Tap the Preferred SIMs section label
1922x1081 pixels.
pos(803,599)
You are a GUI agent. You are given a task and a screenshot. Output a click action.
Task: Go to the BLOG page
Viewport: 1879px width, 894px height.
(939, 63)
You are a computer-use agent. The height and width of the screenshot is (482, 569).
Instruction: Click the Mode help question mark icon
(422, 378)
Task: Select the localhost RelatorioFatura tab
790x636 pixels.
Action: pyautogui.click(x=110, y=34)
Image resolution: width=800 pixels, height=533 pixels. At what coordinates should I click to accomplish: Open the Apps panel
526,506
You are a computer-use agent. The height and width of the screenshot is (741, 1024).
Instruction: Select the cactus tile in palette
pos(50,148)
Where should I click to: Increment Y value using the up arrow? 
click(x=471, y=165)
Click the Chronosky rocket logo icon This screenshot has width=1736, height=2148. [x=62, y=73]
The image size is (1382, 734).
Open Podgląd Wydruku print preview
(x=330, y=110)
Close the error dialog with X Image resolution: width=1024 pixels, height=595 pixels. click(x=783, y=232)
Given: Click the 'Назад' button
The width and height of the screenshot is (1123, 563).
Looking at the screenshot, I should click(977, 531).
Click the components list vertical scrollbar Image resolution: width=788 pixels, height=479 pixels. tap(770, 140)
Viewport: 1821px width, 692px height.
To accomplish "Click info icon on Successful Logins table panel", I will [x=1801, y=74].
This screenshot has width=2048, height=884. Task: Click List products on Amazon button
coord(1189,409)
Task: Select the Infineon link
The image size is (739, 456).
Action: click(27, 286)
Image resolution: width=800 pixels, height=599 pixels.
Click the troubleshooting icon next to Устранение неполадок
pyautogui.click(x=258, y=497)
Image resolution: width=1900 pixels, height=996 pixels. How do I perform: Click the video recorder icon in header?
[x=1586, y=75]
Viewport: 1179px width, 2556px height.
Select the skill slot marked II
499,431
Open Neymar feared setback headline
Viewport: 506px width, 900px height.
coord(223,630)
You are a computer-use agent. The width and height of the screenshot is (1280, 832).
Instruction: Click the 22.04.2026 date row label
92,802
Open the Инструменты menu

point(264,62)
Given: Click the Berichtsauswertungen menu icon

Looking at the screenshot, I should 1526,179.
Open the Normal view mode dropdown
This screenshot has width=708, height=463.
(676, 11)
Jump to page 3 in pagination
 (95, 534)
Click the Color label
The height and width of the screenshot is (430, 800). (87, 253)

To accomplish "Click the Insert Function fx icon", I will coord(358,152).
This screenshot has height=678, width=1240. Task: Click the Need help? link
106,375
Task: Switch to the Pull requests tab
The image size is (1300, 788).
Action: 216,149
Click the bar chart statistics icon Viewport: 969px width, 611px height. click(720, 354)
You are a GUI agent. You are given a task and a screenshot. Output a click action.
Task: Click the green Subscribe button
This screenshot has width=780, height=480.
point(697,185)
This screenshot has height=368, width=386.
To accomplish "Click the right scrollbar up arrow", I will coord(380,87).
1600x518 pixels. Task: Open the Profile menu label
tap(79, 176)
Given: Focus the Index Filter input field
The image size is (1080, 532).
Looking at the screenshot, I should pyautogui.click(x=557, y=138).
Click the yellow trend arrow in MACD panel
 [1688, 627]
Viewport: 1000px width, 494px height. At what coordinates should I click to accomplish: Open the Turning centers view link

=======

→ **TASK PROMPT**
State how many lines of the entries include the string "will", with nothing besides the number.

→ **YOUR SOLUTION**
3